Retype the lines from the one containing "Click the Bereken" through the one containing "Action: 198,38", with both of those lines included.

Data supplied:

______________________________

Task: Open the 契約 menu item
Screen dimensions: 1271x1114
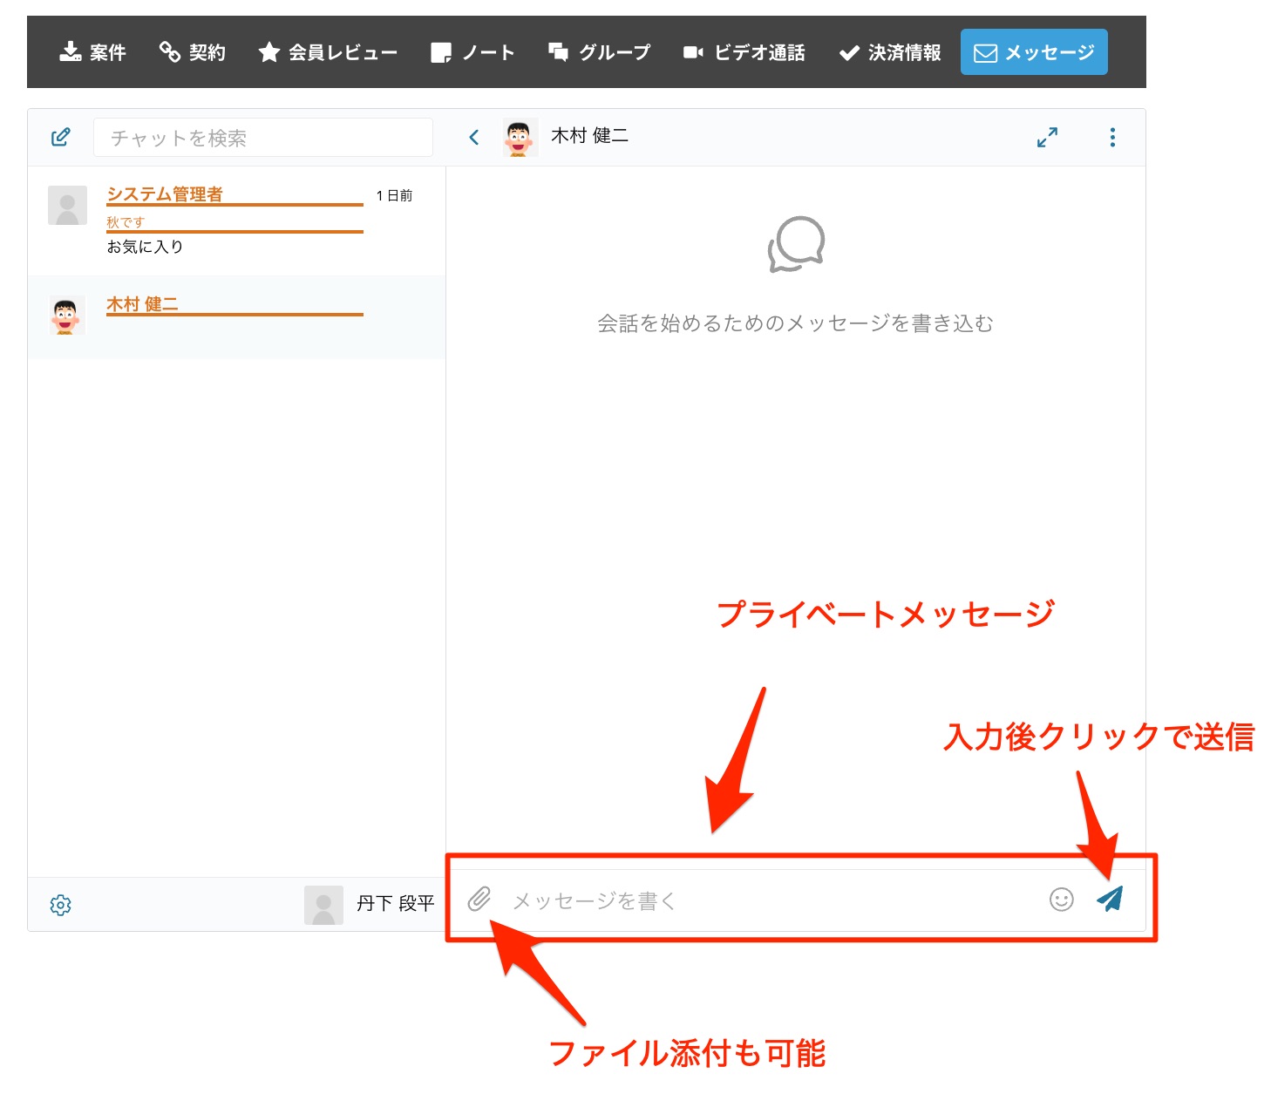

______________________________

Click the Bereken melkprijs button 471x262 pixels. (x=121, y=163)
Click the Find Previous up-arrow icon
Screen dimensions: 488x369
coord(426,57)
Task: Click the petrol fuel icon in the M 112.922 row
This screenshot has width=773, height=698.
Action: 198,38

______________________________

Answer to the exercise:
Click the Bereken melkprijs button 471x262 pixels. (x=121, y=163)
Click the Find Previous up-arrow icon
Screen dimensions: 488x369
coord(426,57)
Task: Click the petrol fuel icon in the M 112.922 row
This screenshot has width=773, height=698.
Action: 198,38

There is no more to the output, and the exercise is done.